The minister for drugs policy, Vernon Coaker, declined to comment on reclassification for medical purposes, but a spokesman said: “The government has no intention of reclassifying Ecstasy. It can and does kill unpredictably; there is no such thing as a ‘safe dose’. We firmly believe it should remain a class-A drug. In addition, the government warns young people of the dangers of Ecstasy through the Frank campaign.”

It does. But it also gives advice on safe Ecstasy use – or “harm minimisation”. This is precisely the mixed message that Rolles believes is damaging. “Harm reduction is reducing the harm that’s created by illegal supply in the first place,” he says. “So you have harm-reduction information within a legal framework that maximises harm. It’s a clear contradiction.”

Then there is the problem of funding. MDMA therapy is based on the idea of a single treatment, or a course of treatment sessions, rather than long-term prescriptive use. This presents little or no benefit to drug companies that have huge budgets for research as long as there’s a saleable product at the end. And if MDMA does prove effective, companies could stand to lose millions from lost sales of long-term antidepressants prescribed for PTSD.

Sessa says: “There’s no financial incentive for the pharmaceutical companies to look into it. Psychotherapy is notoriously underfunded and discredited by the drug companies. It could benefit the government to look into MDMA, but their funding is a drop in the ocean next to a company like Pfizer’s research budget. So who’s going to pay for a multi-centre psychotherapy trial for 10,000 people – the couch-makers?”

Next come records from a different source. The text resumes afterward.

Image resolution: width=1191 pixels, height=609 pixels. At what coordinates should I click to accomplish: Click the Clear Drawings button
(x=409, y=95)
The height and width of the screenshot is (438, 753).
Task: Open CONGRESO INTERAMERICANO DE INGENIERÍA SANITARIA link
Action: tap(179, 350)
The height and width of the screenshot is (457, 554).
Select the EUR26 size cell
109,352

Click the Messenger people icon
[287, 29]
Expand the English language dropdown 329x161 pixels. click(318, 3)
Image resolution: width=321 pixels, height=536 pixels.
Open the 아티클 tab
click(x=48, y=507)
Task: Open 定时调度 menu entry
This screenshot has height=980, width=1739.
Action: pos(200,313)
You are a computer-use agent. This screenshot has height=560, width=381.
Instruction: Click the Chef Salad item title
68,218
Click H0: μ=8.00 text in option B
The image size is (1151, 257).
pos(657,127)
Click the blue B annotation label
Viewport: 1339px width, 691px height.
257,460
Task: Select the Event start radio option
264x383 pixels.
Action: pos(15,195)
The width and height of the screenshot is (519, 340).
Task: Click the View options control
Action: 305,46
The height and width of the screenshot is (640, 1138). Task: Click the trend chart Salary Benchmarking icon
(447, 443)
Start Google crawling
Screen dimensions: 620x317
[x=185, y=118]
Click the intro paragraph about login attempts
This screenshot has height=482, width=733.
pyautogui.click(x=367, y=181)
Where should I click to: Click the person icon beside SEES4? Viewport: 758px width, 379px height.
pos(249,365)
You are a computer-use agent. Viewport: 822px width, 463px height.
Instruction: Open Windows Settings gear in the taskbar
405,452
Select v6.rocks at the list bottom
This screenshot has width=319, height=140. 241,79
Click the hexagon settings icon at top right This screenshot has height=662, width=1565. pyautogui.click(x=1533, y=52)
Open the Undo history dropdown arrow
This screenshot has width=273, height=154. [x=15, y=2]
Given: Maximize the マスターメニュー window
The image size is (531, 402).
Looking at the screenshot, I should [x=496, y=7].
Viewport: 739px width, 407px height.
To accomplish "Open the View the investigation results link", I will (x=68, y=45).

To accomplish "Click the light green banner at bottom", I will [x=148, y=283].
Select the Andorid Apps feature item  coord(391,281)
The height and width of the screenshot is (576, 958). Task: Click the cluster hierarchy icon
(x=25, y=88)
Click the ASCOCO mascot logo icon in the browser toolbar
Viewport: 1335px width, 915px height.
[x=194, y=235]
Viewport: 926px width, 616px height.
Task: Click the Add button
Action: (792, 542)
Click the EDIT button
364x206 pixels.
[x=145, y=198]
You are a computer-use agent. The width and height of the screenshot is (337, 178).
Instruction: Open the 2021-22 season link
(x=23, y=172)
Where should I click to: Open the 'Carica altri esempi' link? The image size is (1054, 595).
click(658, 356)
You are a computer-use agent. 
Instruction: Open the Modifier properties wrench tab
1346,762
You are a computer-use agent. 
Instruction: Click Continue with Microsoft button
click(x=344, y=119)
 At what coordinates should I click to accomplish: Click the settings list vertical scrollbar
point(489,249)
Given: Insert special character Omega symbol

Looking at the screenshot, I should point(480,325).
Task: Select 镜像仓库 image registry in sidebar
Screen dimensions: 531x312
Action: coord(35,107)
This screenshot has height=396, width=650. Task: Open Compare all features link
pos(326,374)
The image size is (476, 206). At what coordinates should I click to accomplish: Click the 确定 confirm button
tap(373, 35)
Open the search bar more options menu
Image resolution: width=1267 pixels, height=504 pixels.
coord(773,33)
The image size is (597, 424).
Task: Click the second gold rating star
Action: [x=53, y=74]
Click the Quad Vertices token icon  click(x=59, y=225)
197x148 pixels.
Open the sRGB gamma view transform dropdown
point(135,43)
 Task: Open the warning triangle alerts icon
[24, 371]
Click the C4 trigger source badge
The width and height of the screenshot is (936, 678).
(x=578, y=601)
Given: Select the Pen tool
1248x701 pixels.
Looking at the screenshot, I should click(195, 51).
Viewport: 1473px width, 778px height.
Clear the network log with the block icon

PTSD therapy currently costs the NHS £14m a year, and with more veterans returning from Iraq and Afghanistan, that figure is set to rise. Last year, 1,200 new veterans sought treatment for PTSD from the organisation Combat Stress, compared with 300 in the year 2000. But realistically, would the government ever sanction MDMA research? “It’s not impossible, but it’s improbable,” says Sessa. “It takes a very brave politician to look at the evidence and say, ‘Well, there might be positive aspects to this class-A drug. Let’s look into it.’ It’s a conceptual, social battle which won’t be easy to win.”